Tourmaline Bio (TRML) Q2 2025 earnings summary

Executive summary

• Achieved positive topline Phase 2 TRANQUILITY trial results for pacibekitug, showing significant and durable hs-CRP reduction and favorable safety profile in cardiovascular inflammation.

• Focused on pacibekitug development for immune and inflammatory diseases, with lead indications in cardiovascular inflammation and thyroid eye disease.

• Planning Phase 3 cardiovascular outcomes trial and Phase 2 proof-of-concept trial in abdominal aortic aneurysm, both advancing in H2 2025.
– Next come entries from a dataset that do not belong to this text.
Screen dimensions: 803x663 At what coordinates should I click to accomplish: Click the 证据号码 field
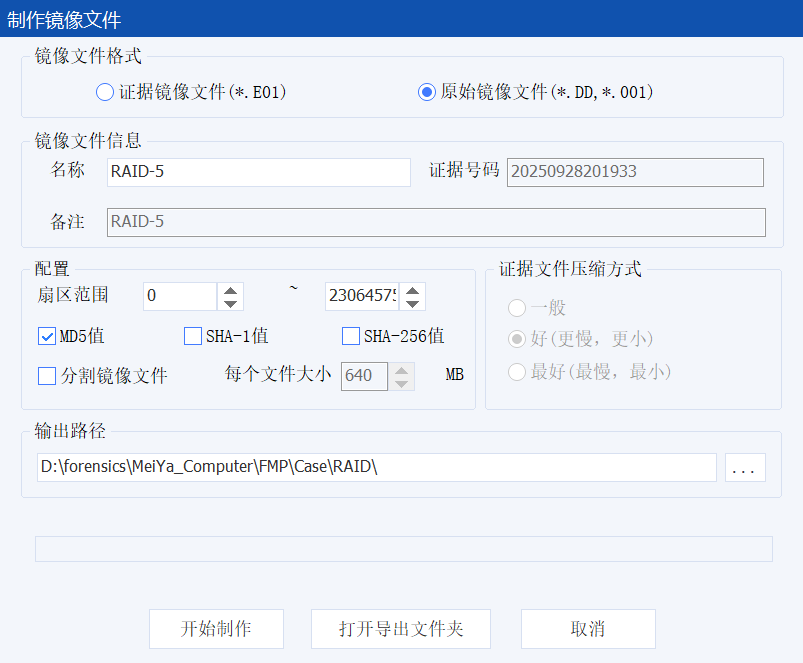pyautogui.click(x=635, y=172)
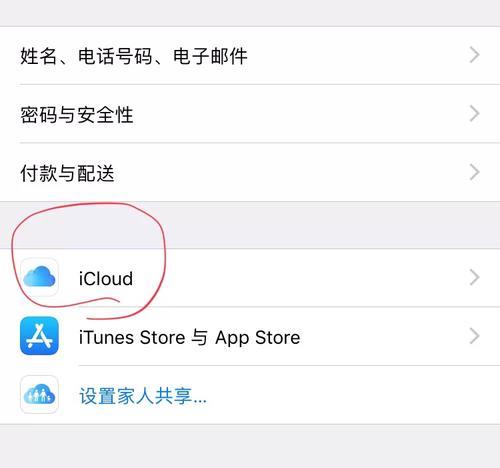Click chevron on 付款与配送 row

pyautogui.click(x=474, y=172)
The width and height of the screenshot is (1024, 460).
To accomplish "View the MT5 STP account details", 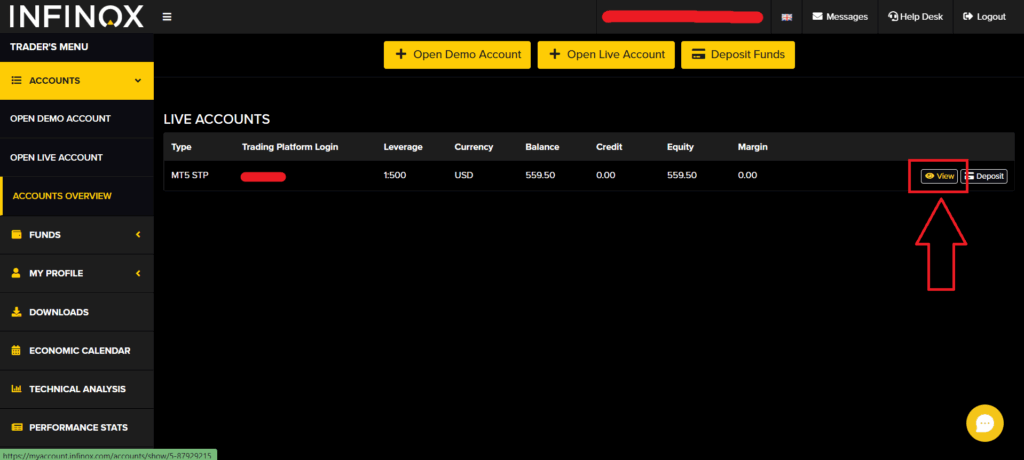I will pyautogui.click(x=939, y=176).
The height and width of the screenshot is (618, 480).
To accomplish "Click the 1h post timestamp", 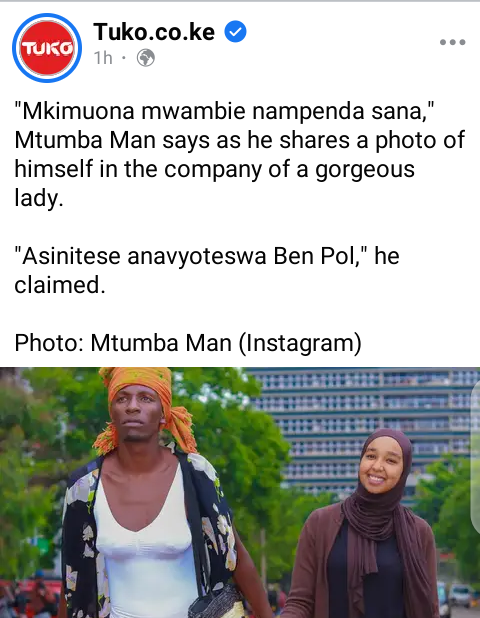I will click(x=103, y=58).
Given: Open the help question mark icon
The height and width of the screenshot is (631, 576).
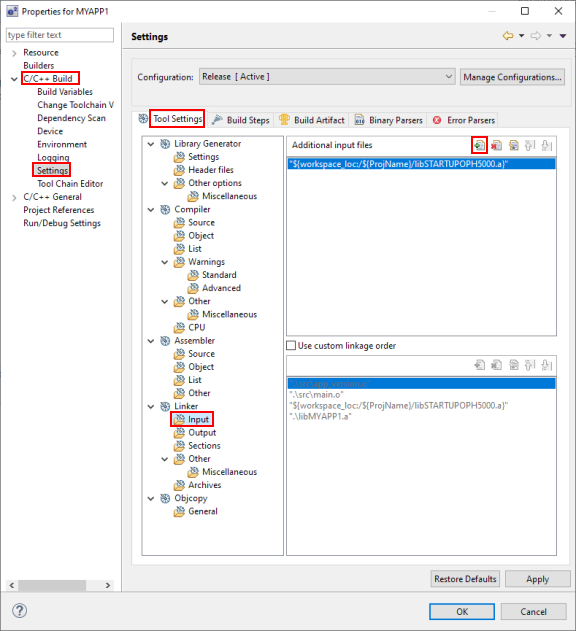Looking at the screenshot, I should 19,610.
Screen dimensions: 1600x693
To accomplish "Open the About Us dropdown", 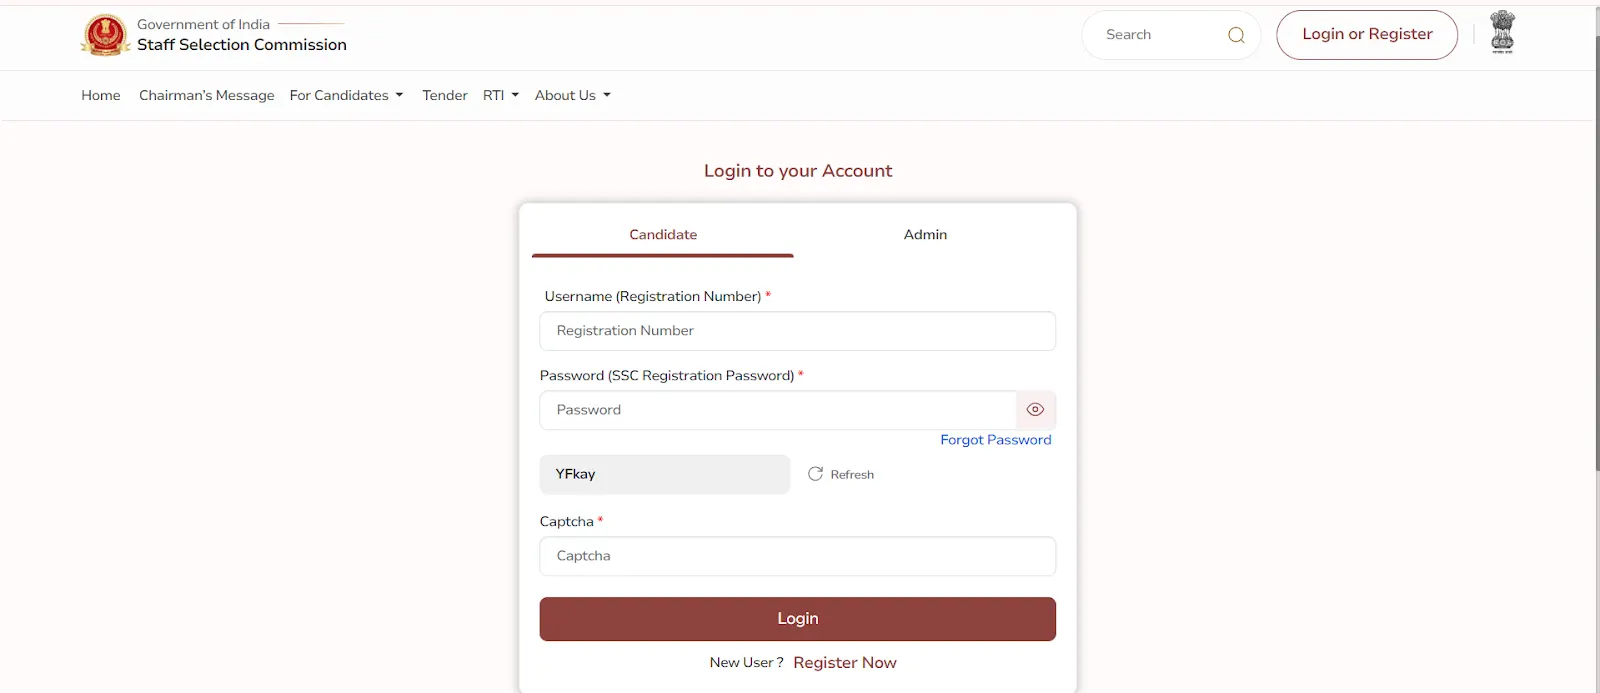I will click(571, 95).
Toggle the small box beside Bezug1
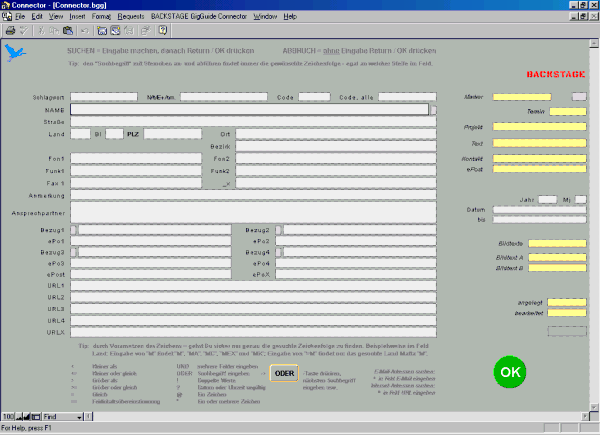The height and width of the screenshot is (435, 600). point(74,230)
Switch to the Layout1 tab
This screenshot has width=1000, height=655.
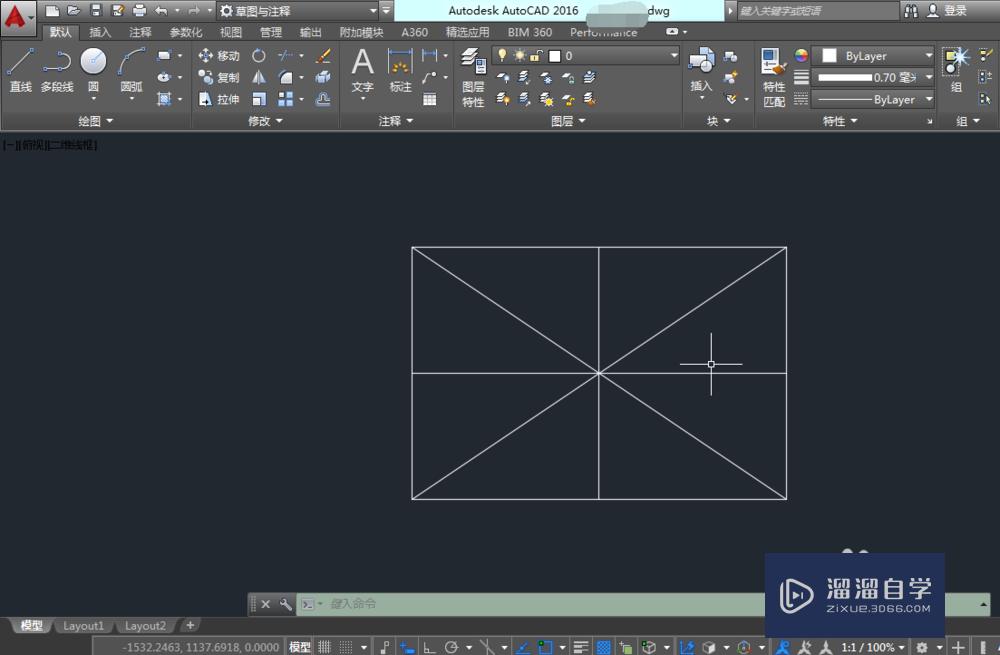84,625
• Ongoing pivotal Phase 2b spiriTED trial in thyroid eye disease, with topline data expected in early 2026.

• Accumulated deficit reached $181.3 million as of June 30, 2025; expects continued losses as R&D activities expand.

Financial highlights

• Net loss of $23.1 million for Q2 2025, compared to $17.5 million in Q2 2024; net loss per share was $0.90 for Q2 2025.

• Operating expenses rose to $26.0 million in Q2 2025 from $22.0 million in Q2 2024, driven by higher R&D and payroll costs.
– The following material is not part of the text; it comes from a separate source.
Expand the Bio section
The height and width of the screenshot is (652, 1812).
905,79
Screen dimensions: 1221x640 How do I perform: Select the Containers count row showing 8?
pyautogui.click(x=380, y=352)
• Cash, cash equivalents, and investments totaled $256.4 million as of June 30, 2025.

• Net cash used in operating activities was $41.9 million for the first half of 2025, up from $32.9 million in the prior year period.

• No revenue generated; company remains pre-commercial.

Outlook and guidance

• Cash position expected to fund operations into the second half of 2027 based on current operating plan.
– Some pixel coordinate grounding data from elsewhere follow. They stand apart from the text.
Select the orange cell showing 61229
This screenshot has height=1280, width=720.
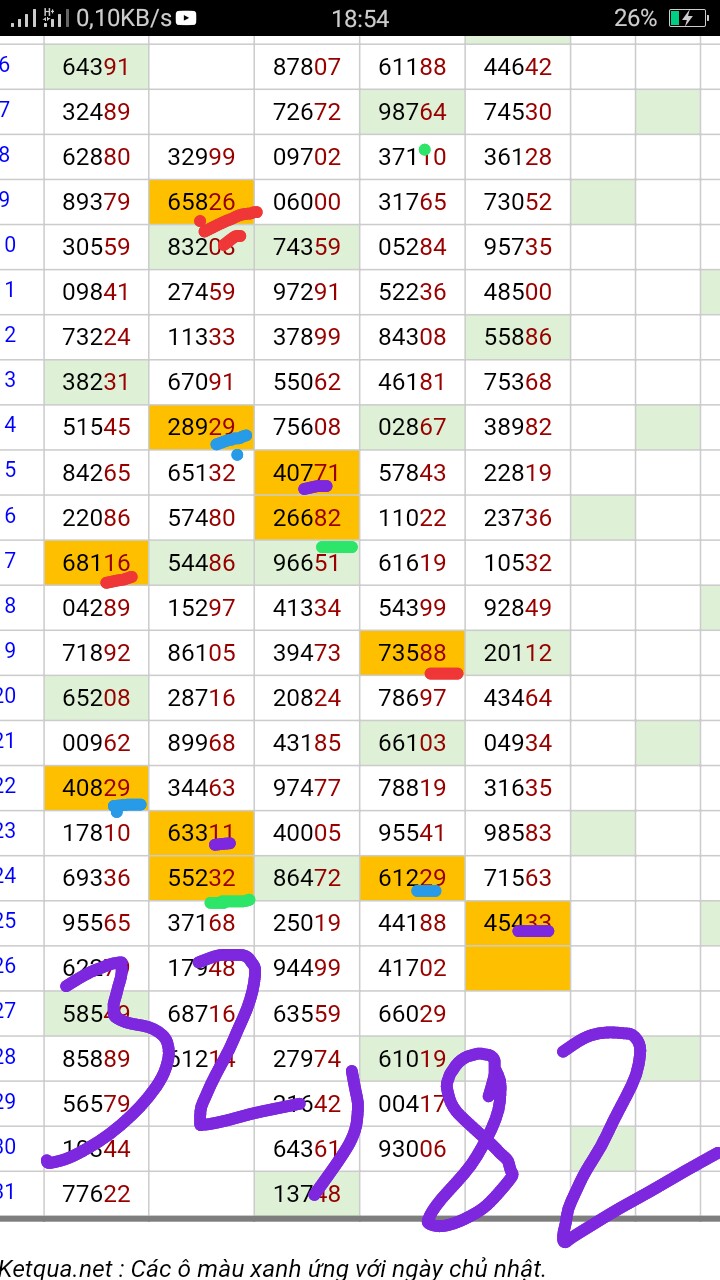click(x=412, y=877)
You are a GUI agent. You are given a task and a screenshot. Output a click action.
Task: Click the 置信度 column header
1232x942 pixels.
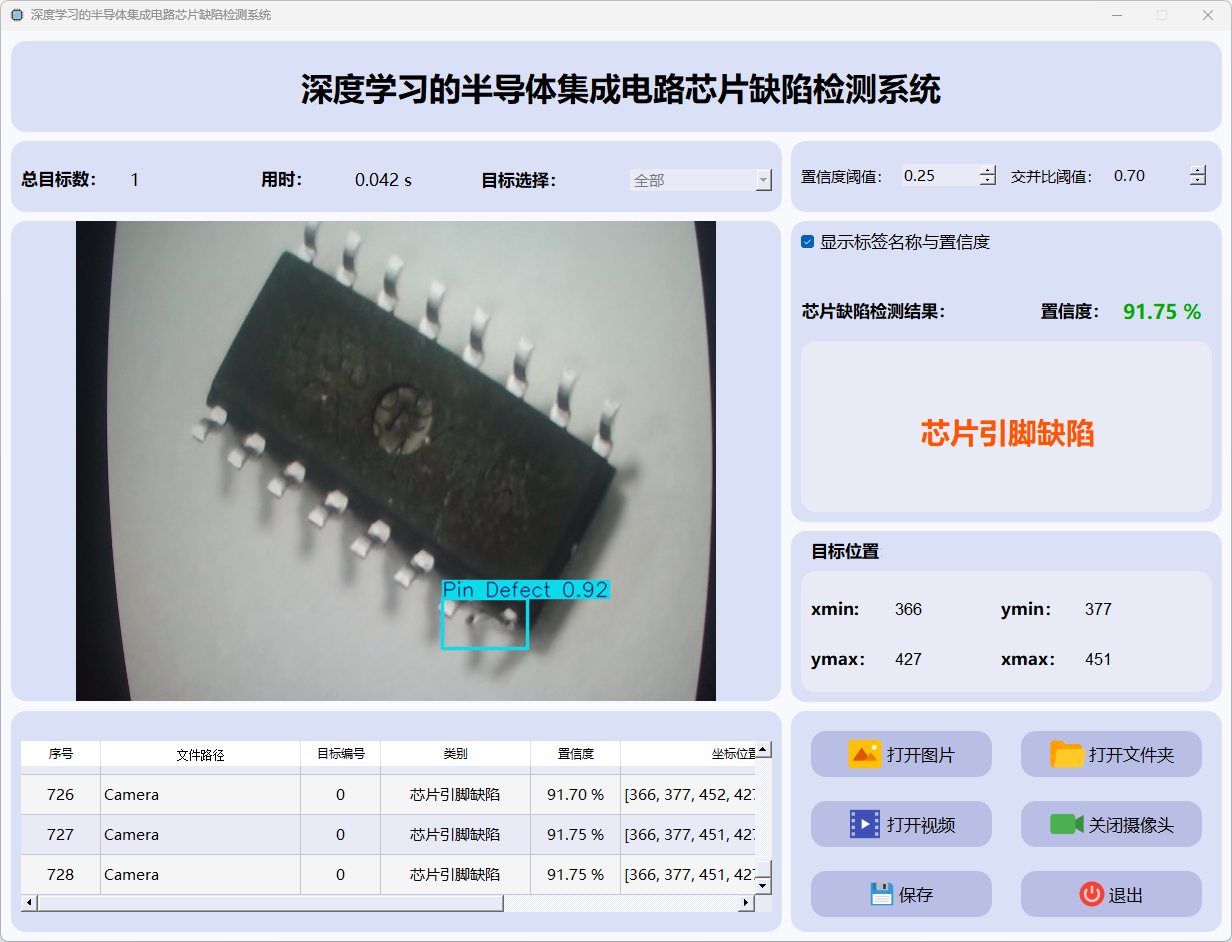(575, 754)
• Expects continued increase in R&D and G&A expenses as clinical programs advance and headcount grows.

• Additional TRANQUILITY trial data to be presented at the European Society of Cardiology Congress in August 2025.

• Plans to finance future needs through equity/debt offerings, collaborations, or licensing arrangements.

• Phase 2 proof-of-concept trial in abdominal aortic aneurysm set to begin in H2 2025.